#### Problem to solve:
Edit the lines from the one containing "Where should I click to: Choose" through the one containing "[x=261, y=427]" so that "radio button" becomes "checkbox", leaving everything else unchanged, and give back only those lines.

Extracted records
☆ ☆ ☆

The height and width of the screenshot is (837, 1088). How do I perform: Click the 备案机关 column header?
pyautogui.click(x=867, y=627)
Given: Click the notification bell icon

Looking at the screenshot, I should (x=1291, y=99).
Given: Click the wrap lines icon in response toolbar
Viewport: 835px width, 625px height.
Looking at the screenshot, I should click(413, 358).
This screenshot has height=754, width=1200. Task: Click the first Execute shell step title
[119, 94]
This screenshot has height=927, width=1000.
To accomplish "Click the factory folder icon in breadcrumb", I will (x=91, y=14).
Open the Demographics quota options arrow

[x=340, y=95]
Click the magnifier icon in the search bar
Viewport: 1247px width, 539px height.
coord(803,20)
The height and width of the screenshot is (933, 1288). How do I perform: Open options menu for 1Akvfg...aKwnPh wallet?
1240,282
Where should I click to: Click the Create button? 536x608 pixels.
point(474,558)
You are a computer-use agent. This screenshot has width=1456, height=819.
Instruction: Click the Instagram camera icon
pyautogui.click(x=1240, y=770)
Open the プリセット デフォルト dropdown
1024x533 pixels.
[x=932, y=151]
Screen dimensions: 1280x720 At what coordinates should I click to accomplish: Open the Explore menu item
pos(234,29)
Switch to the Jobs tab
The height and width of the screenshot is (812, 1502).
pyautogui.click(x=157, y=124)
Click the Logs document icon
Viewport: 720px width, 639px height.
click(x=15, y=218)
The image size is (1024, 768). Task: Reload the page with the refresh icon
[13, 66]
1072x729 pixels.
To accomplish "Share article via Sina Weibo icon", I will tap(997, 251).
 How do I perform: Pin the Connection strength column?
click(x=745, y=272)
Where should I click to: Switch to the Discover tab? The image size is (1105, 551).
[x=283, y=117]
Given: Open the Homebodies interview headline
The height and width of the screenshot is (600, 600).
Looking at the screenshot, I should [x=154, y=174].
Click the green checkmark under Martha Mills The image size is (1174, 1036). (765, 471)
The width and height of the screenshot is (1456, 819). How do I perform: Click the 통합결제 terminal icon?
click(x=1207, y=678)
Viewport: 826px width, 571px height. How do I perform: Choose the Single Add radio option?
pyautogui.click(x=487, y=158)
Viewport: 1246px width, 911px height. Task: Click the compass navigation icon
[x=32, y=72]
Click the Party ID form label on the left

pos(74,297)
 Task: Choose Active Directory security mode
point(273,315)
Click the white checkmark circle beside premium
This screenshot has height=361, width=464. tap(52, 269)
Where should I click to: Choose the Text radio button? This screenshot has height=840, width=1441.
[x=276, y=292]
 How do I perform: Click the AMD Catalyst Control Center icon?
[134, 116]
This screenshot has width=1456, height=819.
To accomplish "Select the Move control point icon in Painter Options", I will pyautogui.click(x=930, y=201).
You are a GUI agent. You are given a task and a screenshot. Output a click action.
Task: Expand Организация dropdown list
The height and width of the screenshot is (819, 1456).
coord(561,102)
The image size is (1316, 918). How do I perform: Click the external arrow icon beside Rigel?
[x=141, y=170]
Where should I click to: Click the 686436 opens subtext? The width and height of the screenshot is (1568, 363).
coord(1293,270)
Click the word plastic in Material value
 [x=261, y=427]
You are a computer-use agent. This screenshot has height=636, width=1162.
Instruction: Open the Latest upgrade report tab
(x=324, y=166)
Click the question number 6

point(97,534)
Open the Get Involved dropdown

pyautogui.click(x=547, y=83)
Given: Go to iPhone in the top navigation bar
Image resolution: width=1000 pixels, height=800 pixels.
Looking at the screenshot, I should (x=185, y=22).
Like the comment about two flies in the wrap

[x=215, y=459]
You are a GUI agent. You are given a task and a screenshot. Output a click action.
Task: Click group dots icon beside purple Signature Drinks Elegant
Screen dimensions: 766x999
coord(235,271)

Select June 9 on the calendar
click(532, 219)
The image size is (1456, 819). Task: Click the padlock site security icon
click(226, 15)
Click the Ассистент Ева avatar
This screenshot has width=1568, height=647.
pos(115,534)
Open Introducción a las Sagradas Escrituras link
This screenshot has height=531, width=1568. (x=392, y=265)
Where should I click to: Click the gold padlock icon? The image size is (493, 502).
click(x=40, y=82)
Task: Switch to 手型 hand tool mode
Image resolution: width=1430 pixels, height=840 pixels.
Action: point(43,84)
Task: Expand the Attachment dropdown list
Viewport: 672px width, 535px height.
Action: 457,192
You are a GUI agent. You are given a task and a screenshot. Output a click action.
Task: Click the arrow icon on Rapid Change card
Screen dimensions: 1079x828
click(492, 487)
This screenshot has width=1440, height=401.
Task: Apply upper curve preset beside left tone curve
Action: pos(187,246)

☆ ☆ ☆

#### Complete output:
Where should I click to: Choose the Text checkbox? This screenshot has height=840, width=1441.
[x=276, y=292]
 How do I perform: Click the AMD Catalyst Control Center icon?
[134, 116]
This screenshot has width=1456, height=819.
To accomplish "Select the Move control point icon in Painter Options", I will pyautogui.click(x=930, y=201).
You are a GUI agent. You are given a task and a screenshot. Output a click action.
Task: Expand Организация dropdown list
The height and width of the screenshot is (819, 1456).
coord(561,102)
The image size is (1316, 918). How do I perform: Click the external arrow icon beside Rigel?
[x=141, y=170]
Where should I click to: Click the 686436 opens subtext? The width and height of the screenshot is (1568, 363).
coord(1293,270)
Click the word plastic in Material value
 [x=261, y=427]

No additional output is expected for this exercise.